9/1/A 1851-1894 9/1/B1 1895-1906 9/1/B2 Apr-Dec 1906 9/1/B2/2 1906-1908 9/1/B3 Jan-Jun 1907 9/1/B4 Jul-Dec 1907 9/1/C 1908 9/1/D Jan-Feb 1909 9/1/E Mar-Jul 1909 9/1/F Aug-Oct 1909 9/1/G Nov-Dec 1909 9/1/H1 Jan-May 1910 9/1/H2 Jun-Aug 1910 9/1/H3 Sep-Dec 1910 9/1/J1 1911 9/1/J2 1912 9/1/K 1913-1914 9/1/L 1915-1917 9/1/M 1919-1937 9/1/N 1938-1953 9/1/O 1954-1973

Access Information

This collection is available for research. Readers are advised to contact The Women's Library in advance of their first visit. Available on microfiche only.

Other Finding Aids

Abstracts of individual letters in the autograph letters collection were written and held alongside the letters. This work was done from the 1960s by volunteers including Nan Taylor. In 2004 Jean Holder completed a 3 year project to list the letters, copy-type the abstracts, and repackage the letters to meet preservation needs. In 2005 Vicky Wylde and Teresa Doherty proof read and imported the entries to the Special Collections Catalogue.

The original card index of all correspondents, including date of letter & volume reference, is available on the microfiche.

Alternative Form Available

A copy of this archive is available on microfilm held at The Women's Library.

Custodial History

This collection consists of letters taken from various sources and filed individually in ring binders.
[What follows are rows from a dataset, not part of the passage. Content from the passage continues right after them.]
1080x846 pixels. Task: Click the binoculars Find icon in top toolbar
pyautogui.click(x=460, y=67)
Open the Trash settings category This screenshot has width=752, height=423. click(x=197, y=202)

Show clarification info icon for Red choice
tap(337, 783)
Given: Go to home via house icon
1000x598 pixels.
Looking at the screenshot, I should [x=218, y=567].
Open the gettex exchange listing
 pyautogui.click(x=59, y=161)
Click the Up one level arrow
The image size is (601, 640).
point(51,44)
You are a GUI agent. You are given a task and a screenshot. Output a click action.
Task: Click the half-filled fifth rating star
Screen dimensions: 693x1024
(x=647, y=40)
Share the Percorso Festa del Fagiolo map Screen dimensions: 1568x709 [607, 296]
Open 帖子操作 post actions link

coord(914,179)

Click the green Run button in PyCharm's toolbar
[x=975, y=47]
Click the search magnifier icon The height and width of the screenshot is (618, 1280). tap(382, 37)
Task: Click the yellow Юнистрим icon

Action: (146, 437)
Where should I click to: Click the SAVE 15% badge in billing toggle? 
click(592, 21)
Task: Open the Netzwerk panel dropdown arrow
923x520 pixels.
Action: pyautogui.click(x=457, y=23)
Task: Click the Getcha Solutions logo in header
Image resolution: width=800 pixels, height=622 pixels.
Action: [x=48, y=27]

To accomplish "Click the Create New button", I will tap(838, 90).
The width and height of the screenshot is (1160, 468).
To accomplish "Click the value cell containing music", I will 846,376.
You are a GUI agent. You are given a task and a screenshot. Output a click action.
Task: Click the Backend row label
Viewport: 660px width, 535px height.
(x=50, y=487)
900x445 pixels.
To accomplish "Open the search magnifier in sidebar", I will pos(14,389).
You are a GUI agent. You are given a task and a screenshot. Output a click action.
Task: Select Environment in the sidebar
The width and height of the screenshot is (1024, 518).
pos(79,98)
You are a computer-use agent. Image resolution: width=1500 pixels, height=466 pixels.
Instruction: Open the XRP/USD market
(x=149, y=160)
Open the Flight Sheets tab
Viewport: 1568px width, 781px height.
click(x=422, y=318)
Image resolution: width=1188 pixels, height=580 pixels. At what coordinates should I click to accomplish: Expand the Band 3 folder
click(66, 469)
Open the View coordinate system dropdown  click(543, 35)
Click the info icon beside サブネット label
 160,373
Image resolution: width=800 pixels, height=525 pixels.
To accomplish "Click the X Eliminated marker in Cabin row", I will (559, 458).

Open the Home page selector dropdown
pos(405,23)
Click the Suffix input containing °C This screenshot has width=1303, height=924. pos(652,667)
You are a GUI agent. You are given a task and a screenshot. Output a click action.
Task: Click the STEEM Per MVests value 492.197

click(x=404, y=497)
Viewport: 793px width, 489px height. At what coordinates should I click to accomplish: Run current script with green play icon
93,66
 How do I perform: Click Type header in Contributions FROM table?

The original source of the item (often from archive collections) is not generally indicated.

Related Material

All collections within The Women's Library Strand 2 relate to women's suffrage. Furthermore, personal papers of prominent suffragists, e.g Millicent Garrett Fawcett (7MGF), Emily Wilding Davison (7EWD) are held at The Women's Library. Other Collections within Strand 9 which may be of interest include 9/02 General Women's Movement, 9/03 Emancipation of Women, 9/09 Suffrage and Women in Industry, 9/13 Mrs Harriet McIlquham, 9/20 The Militants, 9/28 Becker Collection, 9/29 Billinghurst Letters.